Publié le 10 janvier, 2018 | par @avscci
0Critique – Belinda de Marie Dumora
BELINDA
Belinda à 9 ans vit dans un foyer en Alsace. On la sépare de sa sœur. Belinda à 15 ans rêve de son avenir. Belinda à 23 ans est amoureuse de Thierry. Ils font des « bêtises ». Ils vont en prison. Ils s’y marient. Ils en sortent. Belinda, toujours, cherche son bonheur et vit sa vie de réprouvée, de pauvre, de petite-fille de déportés yeniches du Struthof, de fille et femme de taulards, de taularde elle-même. Ce qui est merveilleux dans le film de Marie Dumora, c’est que jamais son personnage, réel, puisqu’elle la filme depuis plus de quinze ans, n’est ramenée à une étiquette, une essentalisation. Cette histoire, qui ressemble à une chanson de Piaf – et qui en a la beauté – n’est jamais un mélodrame. Belinda, comme ses parents, sa sœur, son mari sont des individus absolus, héroïques. Comme Antigone ou Ulysse, ils commettent des fautes, mais comme eux, ils surpassent la circonstance, le hasard de la naissance et éblouissent le spectateur. Aucun commentaire sur les images, aucun sociologisme, un dévoilement lent et habile des vérités, des passés de chaque personnage.
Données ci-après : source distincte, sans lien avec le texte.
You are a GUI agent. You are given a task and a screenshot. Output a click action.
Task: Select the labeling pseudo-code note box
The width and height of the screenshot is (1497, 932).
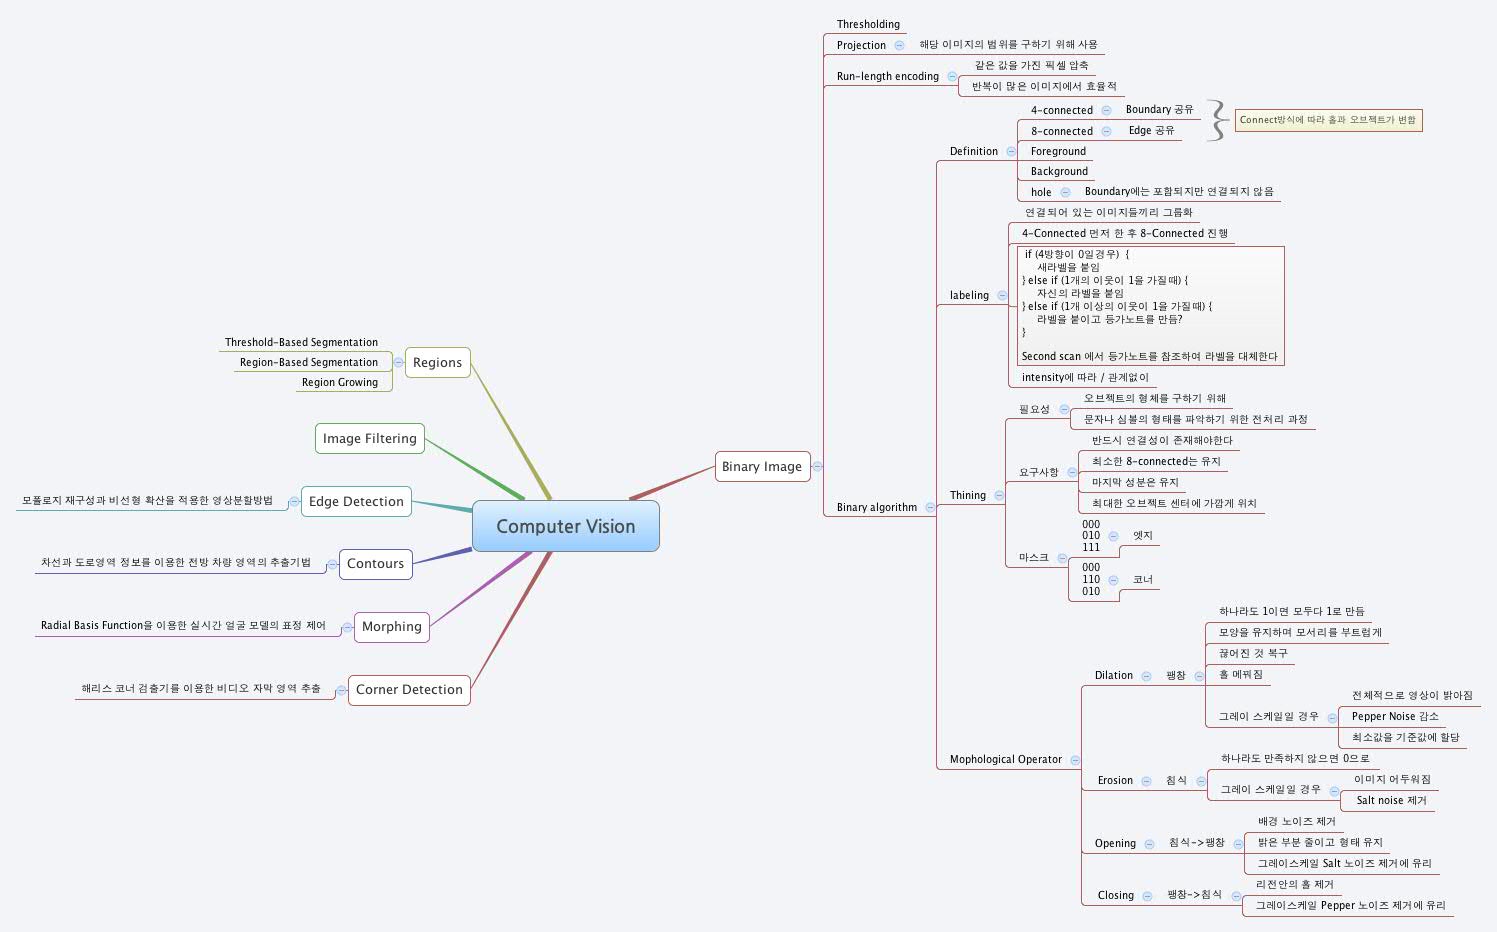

Si Marie Dumora est évidemment une cinéaste réaliste (elle a déjà plusieurs films sur cette famille dans sa filmographie), l’audace de son parti pris formel (et le génie propre de ceux qu’elle filme) lui fait dépasser absolument les limites du documentaire ou de l’enquête. Dans ses entretiens, elle nomme Paulette Goddard, John Ford, Barbara Loden. Aucune de ces évocations n’est déplacée quand on a réalisé un tel film.
René Marx
Film français de Marie Dumora (2017), avec Belinda Baudein, Thierry Baudein, Sabrina Bensmail-Muller, Frantz Muller. 1h47.